Produce word for word the lines of the data below running from the one that has "Click the dropdown chevron arrow" to the one that has "is (1062, 1699).", inclusive, and no others.

● Entries provided:
· · · · · · ·

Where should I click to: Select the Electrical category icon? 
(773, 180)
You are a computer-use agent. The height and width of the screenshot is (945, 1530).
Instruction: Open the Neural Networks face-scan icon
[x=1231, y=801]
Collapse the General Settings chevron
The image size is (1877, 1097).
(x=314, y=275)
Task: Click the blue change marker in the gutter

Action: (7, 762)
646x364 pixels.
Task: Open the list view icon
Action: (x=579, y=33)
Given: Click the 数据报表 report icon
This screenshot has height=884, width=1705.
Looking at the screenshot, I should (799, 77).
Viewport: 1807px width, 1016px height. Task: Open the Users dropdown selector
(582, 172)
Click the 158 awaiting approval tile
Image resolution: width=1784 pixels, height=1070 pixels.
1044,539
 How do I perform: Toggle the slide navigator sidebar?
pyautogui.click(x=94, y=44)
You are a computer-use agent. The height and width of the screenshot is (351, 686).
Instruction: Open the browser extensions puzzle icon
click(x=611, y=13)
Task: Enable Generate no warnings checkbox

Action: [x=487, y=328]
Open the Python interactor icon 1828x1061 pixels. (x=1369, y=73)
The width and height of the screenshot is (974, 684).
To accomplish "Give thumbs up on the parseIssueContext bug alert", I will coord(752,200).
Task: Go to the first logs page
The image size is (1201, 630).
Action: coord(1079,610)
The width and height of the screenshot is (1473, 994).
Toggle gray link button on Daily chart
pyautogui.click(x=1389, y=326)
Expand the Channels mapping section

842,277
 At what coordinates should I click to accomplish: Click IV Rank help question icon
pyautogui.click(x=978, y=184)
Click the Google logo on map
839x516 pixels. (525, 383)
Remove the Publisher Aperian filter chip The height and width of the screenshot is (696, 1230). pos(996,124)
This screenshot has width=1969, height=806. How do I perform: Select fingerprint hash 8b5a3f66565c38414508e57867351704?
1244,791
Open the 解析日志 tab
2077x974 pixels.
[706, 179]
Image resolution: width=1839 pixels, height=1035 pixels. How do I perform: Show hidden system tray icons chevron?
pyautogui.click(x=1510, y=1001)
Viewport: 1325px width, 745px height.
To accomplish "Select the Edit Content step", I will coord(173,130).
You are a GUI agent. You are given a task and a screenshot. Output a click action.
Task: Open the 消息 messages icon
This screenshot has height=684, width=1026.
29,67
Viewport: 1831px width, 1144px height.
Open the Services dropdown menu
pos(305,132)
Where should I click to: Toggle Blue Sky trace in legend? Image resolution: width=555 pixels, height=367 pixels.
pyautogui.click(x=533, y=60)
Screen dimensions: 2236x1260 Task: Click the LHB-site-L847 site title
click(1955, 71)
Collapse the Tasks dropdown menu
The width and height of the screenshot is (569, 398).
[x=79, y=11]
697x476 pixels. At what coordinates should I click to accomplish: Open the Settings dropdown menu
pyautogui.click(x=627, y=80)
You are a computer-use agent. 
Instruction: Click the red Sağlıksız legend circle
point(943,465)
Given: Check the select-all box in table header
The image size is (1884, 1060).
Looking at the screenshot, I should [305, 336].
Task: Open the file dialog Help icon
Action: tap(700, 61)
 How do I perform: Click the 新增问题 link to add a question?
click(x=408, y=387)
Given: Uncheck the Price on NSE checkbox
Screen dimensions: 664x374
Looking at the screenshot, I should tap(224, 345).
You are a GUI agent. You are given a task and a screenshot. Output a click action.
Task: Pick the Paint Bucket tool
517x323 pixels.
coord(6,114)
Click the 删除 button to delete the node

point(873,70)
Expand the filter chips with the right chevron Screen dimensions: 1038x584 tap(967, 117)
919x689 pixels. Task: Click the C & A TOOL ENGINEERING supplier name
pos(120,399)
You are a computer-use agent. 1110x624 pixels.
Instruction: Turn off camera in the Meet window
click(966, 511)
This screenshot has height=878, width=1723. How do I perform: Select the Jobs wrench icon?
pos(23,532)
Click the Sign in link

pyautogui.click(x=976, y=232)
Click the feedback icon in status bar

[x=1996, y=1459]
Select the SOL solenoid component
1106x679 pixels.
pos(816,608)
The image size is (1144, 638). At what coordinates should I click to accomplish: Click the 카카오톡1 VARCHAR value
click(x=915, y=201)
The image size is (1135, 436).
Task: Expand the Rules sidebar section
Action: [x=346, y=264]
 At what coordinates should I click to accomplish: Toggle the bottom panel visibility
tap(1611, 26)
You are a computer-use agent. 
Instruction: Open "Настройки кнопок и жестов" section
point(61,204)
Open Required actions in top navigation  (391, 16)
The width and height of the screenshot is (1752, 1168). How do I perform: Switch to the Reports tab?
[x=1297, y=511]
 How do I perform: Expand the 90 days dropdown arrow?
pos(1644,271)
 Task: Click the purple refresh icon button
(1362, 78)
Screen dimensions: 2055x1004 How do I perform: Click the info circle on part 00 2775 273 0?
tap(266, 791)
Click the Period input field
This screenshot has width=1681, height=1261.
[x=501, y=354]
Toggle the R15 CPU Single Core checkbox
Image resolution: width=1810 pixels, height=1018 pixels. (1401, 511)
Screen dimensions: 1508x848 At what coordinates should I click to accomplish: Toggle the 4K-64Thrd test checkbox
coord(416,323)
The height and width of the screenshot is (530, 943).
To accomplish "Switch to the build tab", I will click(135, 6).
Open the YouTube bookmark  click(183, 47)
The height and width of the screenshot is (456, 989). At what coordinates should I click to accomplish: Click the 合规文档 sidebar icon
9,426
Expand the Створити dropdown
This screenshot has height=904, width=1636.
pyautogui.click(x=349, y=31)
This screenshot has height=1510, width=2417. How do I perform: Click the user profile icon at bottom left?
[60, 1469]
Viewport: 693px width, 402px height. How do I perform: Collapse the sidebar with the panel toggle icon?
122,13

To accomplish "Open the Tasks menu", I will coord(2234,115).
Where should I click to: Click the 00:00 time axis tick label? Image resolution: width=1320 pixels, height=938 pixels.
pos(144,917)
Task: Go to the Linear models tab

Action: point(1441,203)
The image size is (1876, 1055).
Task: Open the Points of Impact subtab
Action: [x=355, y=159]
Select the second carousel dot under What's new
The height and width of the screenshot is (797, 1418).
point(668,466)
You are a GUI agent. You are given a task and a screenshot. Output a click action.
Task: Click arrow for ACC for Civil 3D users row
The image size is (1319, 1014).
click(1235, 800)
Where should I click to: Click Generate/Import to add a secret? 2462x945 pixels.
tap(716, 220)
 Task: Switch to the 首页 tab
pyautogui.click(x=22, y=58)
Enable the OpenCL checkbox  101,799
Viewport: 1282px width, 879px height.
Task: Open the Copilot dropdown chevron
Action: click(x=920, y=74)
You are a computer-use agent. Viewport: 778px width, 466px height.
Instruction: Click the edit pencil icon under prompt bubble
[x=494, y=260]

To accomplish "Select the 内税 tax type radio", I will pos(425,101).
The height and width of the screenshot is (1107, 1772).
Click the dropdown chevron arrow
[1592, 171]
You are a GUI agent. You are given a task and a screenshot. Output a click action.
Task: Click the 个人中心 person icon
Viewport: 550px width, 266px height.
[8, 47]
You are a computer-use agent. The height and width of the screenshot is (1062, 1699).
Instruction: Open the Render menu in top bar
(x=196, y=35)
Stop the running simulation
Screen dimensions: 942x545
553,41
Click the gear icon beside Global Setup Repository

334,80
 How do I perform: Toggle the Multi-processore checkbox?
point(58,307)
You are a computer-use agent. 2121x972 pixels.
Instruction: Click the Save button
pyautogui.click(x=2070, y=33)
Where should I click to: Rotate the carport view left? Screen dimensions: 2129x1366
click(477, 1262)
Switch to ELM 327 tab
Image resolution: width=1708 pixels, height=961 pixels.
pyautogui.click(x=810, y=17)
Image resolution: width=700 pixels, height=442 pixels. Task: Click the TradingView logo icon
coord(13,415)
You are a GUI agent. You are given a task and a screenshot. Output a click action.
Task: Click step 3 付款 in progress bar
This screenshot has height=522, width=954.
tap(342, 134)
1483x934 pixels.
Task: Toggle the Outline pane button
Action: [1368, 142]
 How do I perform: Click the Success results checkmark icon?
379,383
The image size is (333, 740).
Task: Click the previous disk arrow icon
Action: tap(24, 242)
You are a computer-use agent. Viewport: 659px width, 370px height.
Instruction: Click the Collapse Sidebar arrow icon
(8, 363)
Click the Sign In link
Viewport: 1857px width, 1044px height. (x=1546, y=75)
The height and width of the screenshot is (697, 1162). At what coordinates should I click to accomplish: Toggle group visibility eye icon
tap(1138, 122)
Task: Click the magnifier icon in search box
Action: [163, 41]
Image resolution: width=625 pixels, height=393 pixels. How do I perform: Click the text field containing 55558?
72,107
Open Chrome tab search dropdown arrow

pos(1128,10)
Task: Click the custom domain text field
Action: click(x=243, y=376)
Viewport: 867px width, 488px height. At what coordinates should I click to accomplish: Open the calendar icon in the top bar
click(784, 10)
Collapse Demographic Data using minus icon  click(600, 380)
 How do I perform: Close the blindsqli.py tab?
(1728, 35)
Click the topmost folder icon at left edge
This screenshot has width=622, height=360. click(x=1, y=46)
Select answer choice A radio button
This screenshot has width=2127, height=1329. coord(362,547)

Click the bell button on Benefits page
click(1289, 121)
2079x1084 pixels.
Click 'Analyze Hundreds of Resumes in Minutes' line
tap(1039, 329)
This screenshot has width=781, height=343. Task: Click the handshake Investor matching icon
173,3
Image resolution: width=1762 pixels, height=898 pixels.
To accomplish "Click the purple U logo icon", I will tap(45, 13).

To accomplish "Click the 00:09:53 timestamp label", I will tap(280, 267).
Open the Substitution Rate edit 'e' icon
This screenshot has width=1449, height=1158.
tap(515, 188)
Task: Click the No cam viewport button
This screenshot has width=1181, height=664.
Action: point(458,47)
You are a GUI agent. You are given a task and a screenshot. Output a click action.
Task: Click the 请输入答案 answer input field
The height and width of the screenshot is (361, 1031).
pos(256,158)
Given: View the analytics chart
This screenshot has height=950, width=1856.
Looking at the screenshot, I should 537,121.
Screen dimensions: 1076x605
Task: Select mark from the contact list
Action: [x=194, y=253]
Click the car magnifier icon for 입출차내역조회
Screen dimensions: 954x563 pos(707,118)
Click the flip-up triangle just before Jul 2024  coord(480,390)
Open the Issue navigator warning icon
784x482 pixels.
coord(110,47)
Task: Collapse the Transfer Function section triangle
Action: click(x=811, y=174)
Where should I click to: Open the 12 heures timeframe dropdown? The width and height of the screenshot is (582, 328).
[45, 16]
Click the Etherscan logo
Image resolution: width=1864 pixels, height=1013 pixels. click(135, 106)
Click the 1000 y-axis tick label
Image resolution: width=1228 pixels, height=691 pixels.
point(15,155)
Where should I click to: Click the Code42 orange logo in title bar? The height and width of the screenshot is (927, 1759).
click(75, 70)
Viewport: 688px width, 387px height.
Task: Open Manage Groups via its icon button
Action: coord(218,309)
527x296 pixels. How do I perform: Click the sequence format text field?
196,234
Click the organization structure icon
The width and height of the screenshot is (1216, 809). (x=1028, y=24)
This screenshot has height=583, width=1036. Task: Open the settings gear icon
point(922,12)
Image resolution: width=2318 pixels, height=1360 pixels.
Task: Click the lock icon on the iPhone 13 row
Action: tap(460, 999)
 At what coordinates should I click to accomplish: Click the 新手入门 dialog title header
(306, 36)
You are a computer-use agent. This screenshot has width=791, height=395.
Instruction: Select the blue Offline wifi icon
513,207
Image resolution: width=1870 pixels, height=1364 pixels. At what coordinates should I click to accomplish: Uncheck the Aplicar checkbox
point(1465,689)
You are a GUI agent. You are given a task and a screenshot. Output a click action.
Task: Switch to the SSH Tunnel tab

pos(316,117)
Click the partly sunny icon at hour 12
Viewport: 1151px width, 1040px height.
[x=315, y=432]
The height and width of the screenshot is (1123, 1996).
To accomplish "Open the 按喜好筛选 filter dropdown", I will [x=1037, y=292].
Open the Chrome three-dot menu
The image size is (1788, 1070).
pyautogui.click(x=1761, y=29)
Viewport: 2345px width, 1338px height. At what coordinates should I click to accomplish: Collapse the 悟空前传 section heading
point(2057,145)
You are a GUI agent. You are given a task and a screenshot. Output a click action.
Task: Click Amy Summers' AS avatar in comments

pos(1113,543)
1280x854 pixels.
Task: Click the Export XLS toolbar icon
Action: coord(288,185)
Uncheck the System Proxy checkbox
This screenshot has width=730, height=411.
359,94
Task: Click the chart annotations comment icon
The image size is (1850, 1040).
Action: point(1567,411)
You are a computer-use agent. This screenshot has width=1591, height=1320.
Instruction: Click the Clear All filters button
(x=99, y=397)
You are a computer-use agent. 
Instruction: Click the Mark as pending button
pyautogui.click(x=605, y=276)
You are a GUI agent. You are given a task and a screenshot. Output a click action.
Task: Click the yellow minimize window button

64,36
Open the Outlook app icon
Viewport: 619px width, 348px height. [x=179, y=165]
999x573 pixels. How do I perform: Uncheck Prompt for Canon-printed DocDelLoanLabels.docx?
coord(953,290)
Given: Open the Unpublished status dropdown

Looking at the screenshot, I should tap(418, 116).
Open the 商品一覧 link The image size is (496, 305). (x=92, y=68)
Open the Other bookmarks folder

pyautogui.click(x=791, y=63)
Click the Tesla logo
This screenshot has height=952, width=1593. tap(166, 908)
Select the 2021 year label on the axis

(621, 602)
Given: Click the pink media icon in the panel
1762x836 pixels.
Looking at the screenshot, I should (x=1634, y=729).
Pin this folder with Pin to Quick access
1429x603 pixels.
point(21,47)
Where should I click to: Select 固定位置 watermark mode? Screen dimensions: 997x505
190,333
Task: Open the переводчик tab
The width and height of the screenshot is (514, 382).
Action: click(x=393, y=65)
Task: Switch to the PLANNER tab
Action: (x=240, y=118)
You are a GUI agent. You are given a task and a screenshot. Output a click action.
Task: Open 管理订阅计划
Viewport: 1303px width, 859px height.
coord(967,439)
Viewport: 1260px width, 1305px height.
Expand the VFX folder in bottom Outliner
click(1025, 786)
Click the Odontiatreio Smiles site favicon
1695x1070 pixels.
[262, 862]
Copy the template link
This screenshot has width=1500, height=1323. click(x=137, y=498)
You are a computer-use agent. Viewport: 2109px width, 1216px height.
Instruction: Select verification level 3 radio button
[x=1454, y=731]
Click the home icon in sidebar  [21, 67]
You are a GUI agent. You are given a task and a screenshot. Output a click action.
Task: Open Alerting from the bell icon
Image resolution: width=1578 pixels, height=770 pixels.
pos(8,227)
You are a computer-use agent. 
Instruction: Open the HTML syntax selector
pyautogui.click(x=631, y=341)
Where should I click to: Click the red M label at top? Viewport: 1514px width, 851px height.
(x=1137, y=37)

· · · · · · ·

● Solved problem:
Click the dropdown chevron arrow
[1592, 171]
You are a GUI agent. You are given a task and a screenshot. Output a click action.
Task: Click the 个人中心 person icon
Viewport: 550px width, 266px height.
[8, 47]
You are a computer-use agent. The height and width of the screenshot is (1062, 1699).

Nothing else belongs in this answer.